The other 2 young men were sons of my friends. Both died unexpectedly and suddenly. There was no time to talk to friends or family…or to tell them one last time they were loved. When my first friend’s son died, my other friend and I discussed how cruel it was to have a son taken from you without any notice or warning. We both felt that living in pain for months was not a great option, but agreed it gave loved ones time to deal with what was coming. We both opted for the selfish way out for ourselves,a quick death so we wouldn’t have to suffer. We both agreed that we should remember to take more time to tell our children how much we loved them, because we never know when our last day on earth will be. Little did we know that less than a week after discussing this, my 2nd friend would have her son taken from her in a dreadful accident.

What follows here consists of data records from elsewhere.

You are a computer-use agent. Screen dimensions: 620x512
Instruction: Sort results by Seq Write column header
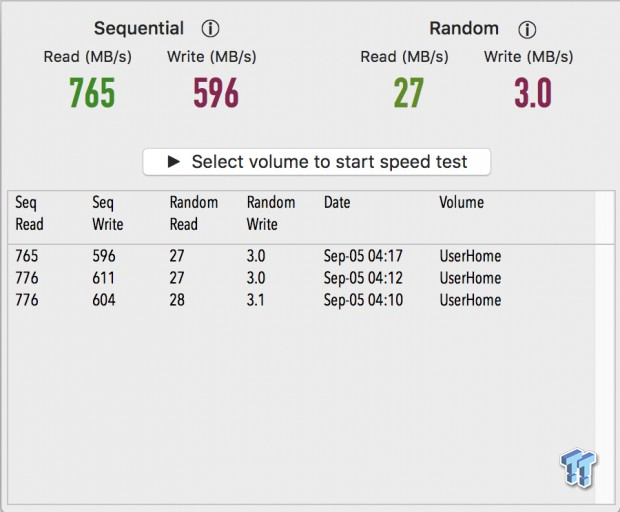(x=108, y=213)
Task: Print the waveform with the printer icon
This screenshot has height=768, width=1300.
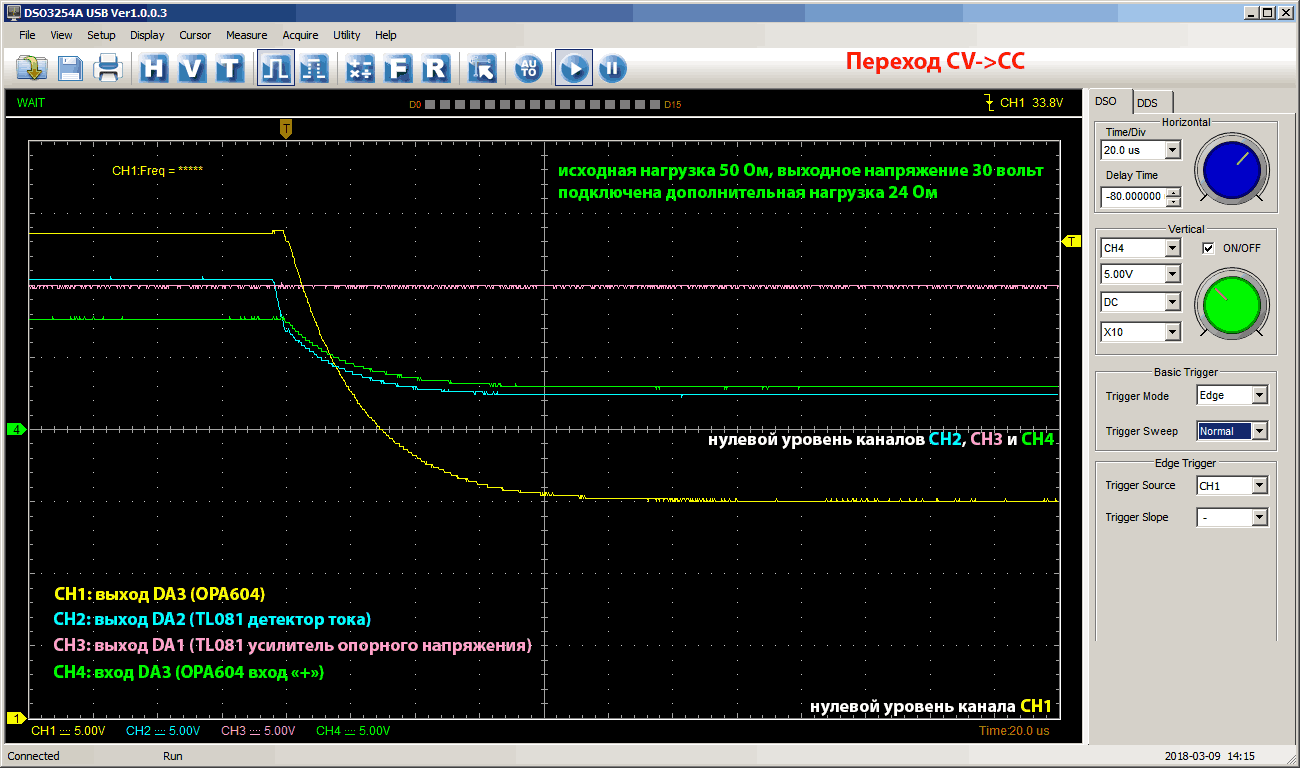Action: [x=107, y=68]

3 young guys…all sons of moms who loved them dearly…fathers of small children who will not grow up with them…they touched the lives of many.
As my one friend shared….our lives are all on loan by God. Some are here for a long time, some just a short time. We don’t know when God will want each of our children back. So..although this is a pretty sad post, we need to live for the moment. Hug your kids. Tell them you love them and care about them…and tell them often. So- if and when that day arrives you will not feel bad about that. You will know that your child felt loved. You will know that child gave you hope and memories that no one can ever take away.
It is said that it is always difficult to out live your child, but some of us have this happen to us and we need to be strong. Hang onto the memories of that child and know that your child did make a difference by being in this world.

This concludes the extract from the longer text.